_Your instructions_
For this exercise, output every line of the data as it stands.

_Provided material_

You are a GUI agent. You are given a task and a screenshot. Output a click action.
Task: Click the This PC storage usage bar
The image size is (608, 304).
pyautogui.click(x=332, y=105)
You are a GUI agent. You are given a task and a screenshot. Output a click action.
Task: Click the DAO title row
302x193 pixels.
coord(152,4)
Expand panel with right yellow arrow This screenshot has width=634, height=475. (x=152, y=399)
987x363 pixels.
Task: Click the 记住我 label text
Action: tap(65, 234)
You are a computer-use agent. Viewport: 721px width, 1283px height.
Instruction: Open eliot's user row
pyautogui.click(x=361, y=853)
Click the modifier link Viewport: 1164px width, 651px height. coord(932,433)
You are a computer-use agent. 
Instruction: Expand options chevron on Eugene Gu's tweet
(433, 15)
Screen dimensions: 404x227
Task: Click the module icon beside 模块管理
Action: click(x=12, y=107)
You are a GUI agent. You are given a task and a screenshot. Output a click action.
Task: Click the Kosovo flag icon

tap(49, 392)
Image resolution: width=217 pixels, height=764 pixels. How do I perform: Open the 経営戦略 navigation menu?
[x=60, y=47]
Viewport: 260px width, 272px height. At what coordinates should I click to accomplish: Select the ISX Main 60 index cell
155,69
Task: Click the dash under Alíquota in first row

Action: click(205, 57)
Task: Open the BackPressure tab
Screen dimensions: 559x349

_Your solution_
You are a GUI agent. You are given a task and a screenshot. Output a click action.
Task: Click the This PC storage usage bar
The image size is (608, 304).
pyautogui.click(x=332, y=105)
You are a GUI agent. You are given a task and a screenshot. Output a click action.
Task: Click the DAO title row
302x193 pixels.
coord(152,4)
Expand panel with right yellow arrow This screenshot has width=634, height=475. (x=152, y=399)
987x363 pixels.
Task: Click the 记住我 label text
Action: tap(65, 234)
You are a computer-use agent. Viewport: 721px width, 1283px height.
Instruction: Open eliot's user row
pyautogui.click(x=361, y=853)
Click the modifier link Viewport: 1164px width, 651px height. coord(932,433)
You are a computer-use agent. 
Instruction: Expand options chevron on Eugene Gu's tweet
(433, 15)
Screen dimensions: 404x227
Task: Click the module icon beside 模块管理
Action: click(x=12, y=107)
You are a GUI agent. You are given a task and a screenshot. Output a click action.
Task: Click the Kosovo flag icon

tap(49, 392)
Image resolution: width=217 pixels, height=764 pixels. How do I perform: Open the 経営戦略 navigation menu?
[x=60, y=47]
Viewport: 260px width, 272px height. At what coordinates should I click to accomplish: Select the ISX Main 60 index cell
155,69
Task: Click the dash under Alíquota in first row

Action: click(205, 57)
Task: Open the BackPressure tab
Screen dimensions: 559x349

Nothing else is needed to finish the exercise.